I think when Neil says "useable" he is referring to glazes which have silica, alumina and flux amounts which make them suitable for functional surfaces according to general accepted guidelines. Is that what you mean Neil?
I am sympathetic to Neil's desire (I would love all my glazes to be functional!), but would argue against this kind of modification of the currie technique, at least to start out with. Limiting the grid corners means you miss out on all the wonderful decorative (but non-functional) glazes which can magically emerge from the currie technique. Some of the most interesting glazes I have found have overloaded one ingredient or another. You would not feel comfortable putting them on an eating or drinking surface, but they still work in the sense that they will melt on the pot - and look great! I am not advocating putting just anything on your pots - there must still be the usual potter-beware judiciousness in place, but that still leaves infinite possibilities.
The other wrinkle is that to vary Currie's standard grid (ie, change how his existing calculations page works), you need Matrix glaze software (which has a currie module) or your own custom calcs or spreadsheet. Insight does not do it easily, although I think what Neil is implying is that you can go plug in recipes by trial and error and eventually figure out what blends are inside the limits, but this might take a while. However, I like Neil's thinking about using the grid axes to vary fluxes (not just clay/alumina and silica).
Another reason to use Currie's technique as it is out of the box is that you can learn a great deal looking at "extreme" blends of your glaze components. I have a glaze I am working on at the moment which was not as glossy as I wanted - something in the glaze was leaving a very subtle kind of swirling roughness on the surface, even in cells which fell within functional limits. It was only by looking at extreme blends in the silica heavy part of the, and then visually following the silica trail down the grid, tile that I realized that this roughness I was seeing was due to a still ever-so-slight silica overload!

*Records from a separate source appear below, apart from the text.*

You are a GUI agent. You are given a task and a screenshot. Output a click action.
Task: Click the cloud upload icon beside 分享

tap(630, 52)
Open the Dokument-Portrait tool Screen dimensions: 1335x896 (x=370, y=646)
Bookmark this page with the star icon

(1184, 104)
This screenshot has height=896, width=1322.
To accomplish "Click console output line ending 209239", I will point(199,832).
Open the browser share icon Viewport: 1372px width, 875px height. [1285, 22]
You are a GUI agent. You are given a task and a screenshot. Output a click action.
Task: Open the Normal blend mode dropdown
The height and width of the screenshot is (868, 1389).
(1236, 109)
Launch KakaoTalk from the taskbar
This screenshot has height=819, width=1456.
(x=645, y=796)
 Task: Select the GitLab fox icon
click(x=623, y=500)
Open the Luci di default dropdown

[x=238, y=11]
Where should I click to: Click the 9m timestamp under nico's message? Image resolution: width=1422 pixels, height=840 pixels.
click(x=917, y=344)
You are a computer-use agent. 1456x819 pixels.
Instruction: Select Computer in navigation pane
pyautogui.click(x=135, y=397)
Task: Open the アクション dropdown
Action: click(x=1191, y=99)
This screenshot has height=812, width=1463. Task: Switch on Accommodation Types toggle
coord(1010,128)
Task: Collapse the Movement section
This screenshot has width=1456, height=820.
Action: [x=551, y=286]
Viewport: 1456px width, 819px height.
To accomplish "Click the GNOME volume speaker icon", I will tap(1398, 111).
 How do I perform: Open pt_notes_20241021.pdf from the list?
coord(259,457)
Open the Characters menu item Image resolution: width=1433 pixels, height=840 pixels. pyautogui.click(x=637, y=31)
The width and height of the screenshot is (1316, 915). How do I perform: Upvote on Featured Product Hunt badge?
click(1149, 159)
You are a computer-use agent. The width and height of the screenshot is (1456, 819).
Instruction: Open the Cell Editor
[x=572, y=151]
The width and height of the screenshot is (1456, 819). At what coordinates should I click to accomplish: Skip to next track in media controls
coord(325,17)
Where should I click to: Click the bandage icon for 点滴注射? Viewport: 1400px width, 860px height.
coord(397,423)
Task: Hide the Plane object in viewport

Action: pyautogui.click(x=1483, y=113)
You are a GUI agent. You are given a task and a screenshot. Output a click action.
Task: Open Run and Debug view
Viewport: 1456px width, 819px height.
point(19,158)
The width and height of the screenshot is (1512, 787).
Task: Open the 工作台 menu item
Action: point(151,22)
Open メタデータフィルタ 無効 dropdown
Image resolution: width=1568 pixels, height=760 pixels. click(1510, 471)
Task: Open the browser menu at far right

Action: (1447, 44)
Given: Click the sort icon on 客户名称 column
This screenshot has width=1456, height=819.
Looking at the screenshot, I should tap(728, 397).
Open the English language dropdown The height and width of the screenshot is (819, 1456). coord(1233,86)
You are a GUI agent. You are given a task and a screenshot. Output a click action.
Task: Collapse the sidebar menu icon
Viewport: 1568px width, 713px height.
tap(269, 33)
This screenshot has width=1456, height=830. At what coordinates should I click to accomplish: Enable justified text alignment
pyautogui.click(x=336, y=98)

Having many slightly differentiated tests of a glaze mixture on the same ceramic object, fired in the same firing, in the same place in the kiln makes those results highly comparable and the learning from them is increased. Since I can get a very good indication of melting, runny-ness and vertical movement of a particular glaze from the currie tiles themselves, I wait to do individual tile tests until I cherry-pick the grid for what I want to test further. And I can say, hand-on-heart, that more than once I have gone straight from the grid results to mixing up a much larger batch for use on pots, without going through a second-stage test tile run - although this is not without some risk.
I also find that once I have used the same currie batch to make up three or four grid tiles from for testing on different clays, reduction vs oxidation, etc.. that I don't really have enough of each glaze left in the cups to properly dip test tiles.
I don't think there is really any wrong or right in the experimenting stage (says the guy who is flying by the seat of his pants with native materials), as long as you are cognizant of the risks, and realize the strengths and weaknesses of your results. As you can see from this discussion, this technique is very powerful, and can be used in SO MANY different ways.